The little pewter owl perched on the edge of the ashtray has nothing to do with the other objects, really. My sister-in-law Erica gave it to me one Christmas. It just seemed to find a natural perch on the ashtray on the desk, overlooking the beaver skull.

After a lifetime of living with people who lit up on any and all occasions—to celebrate, to consider, to console, to while away time—I often get the urge...very resistable, a kind of non-smoker’s phantom light up myself. Always my imaginary smoke is a thick, room-fumigating stogie. This is one of those times.

Beaver Skull

White bone. Yellowed a bit
like ivory on an old piano.
Two great eye-sockets,
and the slightly fragmented lower
mandibles I have placed on
either side, flanking the main skull,
storehouse of everything it was.

Below the large eye-holes where
everything flooded in, the optic nerve
passage through which a fibre now
gone tapered the world,
sawn into pictures.
The tiny teeth-rows like an empty
corncob. The nostrils with flap
of bone still seeming wary and
defensive, sniffing suspiciously,
ready for the great tail-slap.
Hole in back where it all filtered
out again, owl-roost and poplar
leaves toppled nerve to limb.

And I can’t forget: the two
superb orange-yellow
teeth, curved in a perfect
parenthesis. I once saw
maple chips three inches round
and an inch thick. The muscles
that must have supplied those tusks!

Ideally simple remnant of the
living beast, it sits to my left
on the window sill. But the goad
of its white serenity is complex:
I will one day be as perfect
as it is without even trying.

Saturday, May 5, 2012

Penny For Your Thoughts

The last penny was cast at the Royal Canadian Mint in Winnipeg on Friday, May 4, 2012.
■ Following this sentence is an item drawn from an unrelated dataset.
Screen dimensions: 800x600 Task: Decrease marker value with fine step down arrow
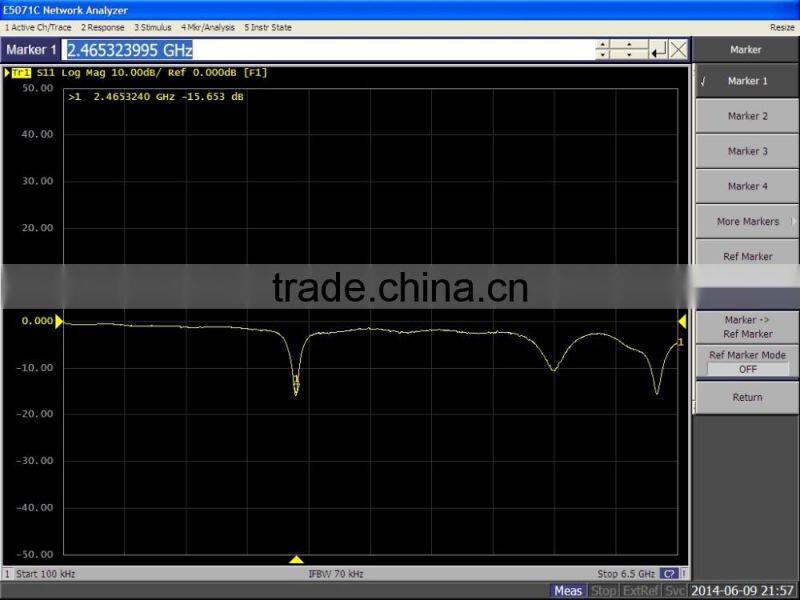click(630, 55)
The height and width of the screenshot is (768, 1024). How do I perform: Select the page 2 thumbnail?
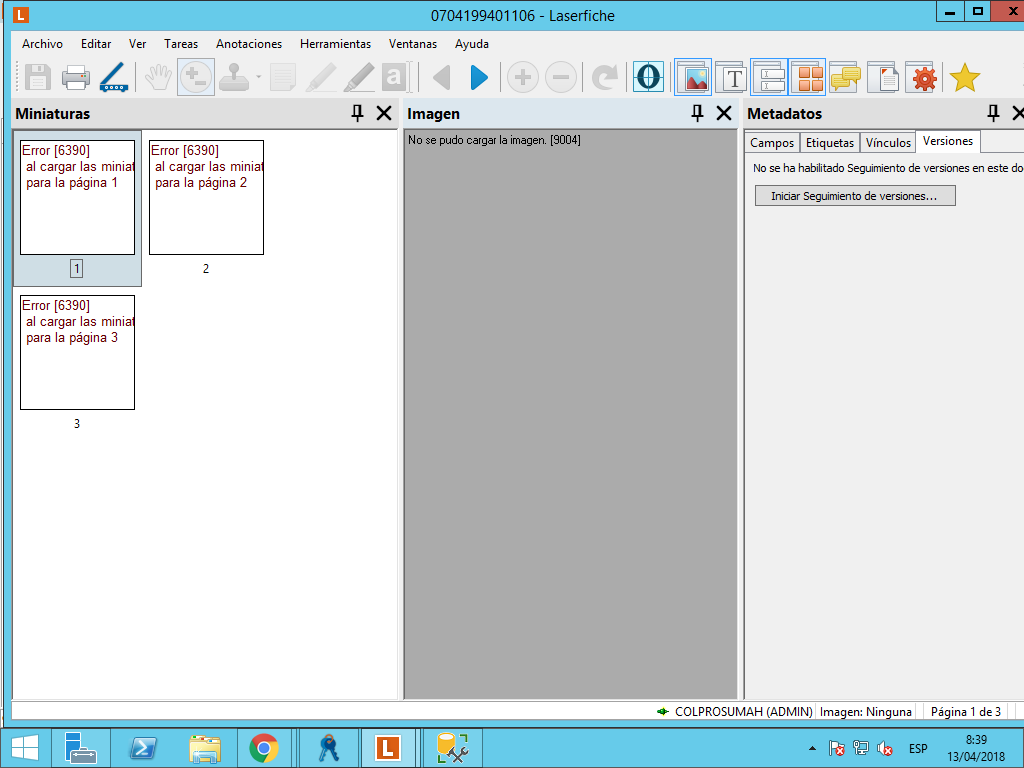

Rest in peace, good and faithful copper pal. It will be a boring blare of steel, nickel and bronze without your homely tarnish.
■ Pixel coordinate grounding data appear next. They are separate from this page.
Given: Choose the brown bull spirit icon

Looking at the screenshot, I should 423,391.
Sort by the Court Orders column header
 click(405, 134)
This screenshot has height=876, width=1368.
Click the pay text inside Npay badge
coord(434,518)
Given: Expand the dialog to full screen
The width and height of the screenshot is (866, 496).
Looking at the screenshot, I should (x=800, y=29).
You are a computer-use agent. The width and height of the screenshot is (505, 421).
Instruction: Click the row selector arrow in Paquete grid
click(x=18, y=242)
Originally, the final million pennies were slated to be made available to Canadians as collector items. However, after pressing the lever to cast the final penny, Finance Minister Jim Flaherty was struck by a better idea, perhaps by the sight of the final shiny disc tumbling into an empty (begging?) bowl.

As Flaherty announced later:

“We have decided to mint another 33 million or so of them. The exact number is still to be determined. But it will correspond precisely to the holders of the bottom 1% of the wealth in our great country. I would like to take credit for the idea, but I have to admit it was my son, an Occupy follower, who suggested it. After a brief family squabble, I saw the sense in it. It is only fitting. After all, those 99% of citizens have kept good and mostly silent faith with the penny left to them by the 1% who took the balance of each loonie. Plans are still being worked out, but one idea I like is to mail one of the commemorative coins to each of the identified 99%, along with a password that will enable them to comment on a national public blog, expressing their feelings about the Canadian economy and their place in it. will be the name of the site. Personal slur or profanity will not be allowed; otherwise, the site will not be censored.

A measure of free expression is the least we can offer on this historic occasion to the very many who are satisfied with so very little.

Potlatch Ontology

Only what you’re willing to give away reveals itself as worth selling. Though at a given moment your need to sell may be acute, even absolute, it is the strength of your desire to escape the calculus of gain that alone can redeem the artifact. That is the kiss from the maker’s lips that can breathe life into an otherwise soulless vessel. Not a corpse—which once gave freely of its energies—but something less. A doll, a mannequin, a simulacrum. However beautiful and malleable to the purchaser’s intent, the unwilled given can never be more than an effigy of value.

I sold it. Gladly. But if I hadn’t—hadn’t had to—I would have given it away. It needed to reach others.
          To this point the exchange is still tolerable.